Creating Order from Chaos: Epigenome Dynamics in Plants with Complex Genomes

Abstract

Flowering plants have strikingly distinct genomes, although they contain a similar suite of expressed genes. The diversity of genome structures and organization is largely due to variation in transposable elements (TEs) and whole-genome duplication (WGD) events. We review evidence that chromatin modifications and epigenetic regulation are intimately associated with TEs and likely play a role in mediating the effects of WGDs. We hypothesize that the current structure of a genome is the result of various TE bursts and WGDs and it is likely that the silencing mechanisms and the chromatin structure of a genome have been shaped by these events. This suggests that the specific mechanisms targeting chromatin modifications and epigenomic patterns may vary among different species. Many crop species have likely evolved chromatin-based mechanisms to tolerate silenced TEs near actively expressed genes. These interactions of heterochromatin and euchromatin are likely to have important roles in modulating gene expression and variability within species.

Figure 1.

Striking Differences in Genome and Epigenome Organization in Different Plant Species. The organization of genes (green) and TEs (pink) is shown for portions of the maize and Arabidopsis genomes (annotations from TAIR10 [ftp://ftp.arabidopsis.org/home/tair/Genes/TAIR10_genome_release/] and maize RefGen2.0 [ftp://ftp.gramene.org/pub/gramene/maizesequence.org/release-5b/]). The relative abundance of three chromatin modifications, CHG DNA methylation (red), CHH DNA methylation (black), and H3K9me2 methylation (blue), are also shown (primary maize data are from West et al. [2014], Arabidopsis DNA methylation is from Schmitz et al. [2011], and H3K9me2 data are from Stroud et al. [2014]). Whereas Arabidopsis is quite gene rich and only has limited regions with CHG or H3K9me2, maize has fewer genes and the majority of the genome is decorated with CHG methylation and H3K9me2. While CHG and CHH often occur together in Arabidopsis, CHG and H3K9me2 are closely related in maize, and there are limited regions with high CHH in maize, most of which is close to genes.

Figure 2.

Potential Interactions between TE Chromatin State and Expression of Nearby Genes. (A) and (B) A simple model in which a new TE insertion occurs near a gene.

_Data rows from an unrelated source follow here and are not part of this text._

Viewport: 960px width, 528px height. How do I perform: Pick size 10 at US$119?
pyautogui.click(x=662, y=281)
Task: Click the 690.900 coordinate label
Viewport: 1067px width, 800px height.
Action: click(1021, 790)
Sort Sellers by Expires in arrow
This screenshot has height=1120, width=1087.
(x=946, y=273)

The new TE insertion accumulates chromatin modifications associated with silencing. (C) to (E) Various scenarios of altered TE chromatin and gene expression are illustrated. (C) The silencing chromatin marks present within the TE could spread to surrounding sequences and alter the accessibility of cis-regulatory elements resulting in reduced gene expression. (D) Loss of heterochromatic chromatin modifications near the edge of the transposon could result in activation of an outward reading promoter that would influence gene expression. (E) The loss of heterochromatic modification within the TE could expose cis-regulatory that would then alter expression of a nearby gene. The loss of heterochromatic chromatin modifications in the TE could be a stochastic effect or could be due to spreading of euchromatin from a highly active nearby gene.

Figure 3.

Illustration of Potential for Altered siRNA, TE, and Gene Expression in Newly Formed Allopolyploids. Two parental species with varying TE content and homologous siRNA populations are diagrammed. These are brought together in the same nucleus in the allopolyploid, and in this case we diagram novel (pink) or reduced/loss of (blue) siRNA levels for specific TEs. This could lead to altered chromatin at the TEs as well as increases or decreases in the expression of adjacent changes.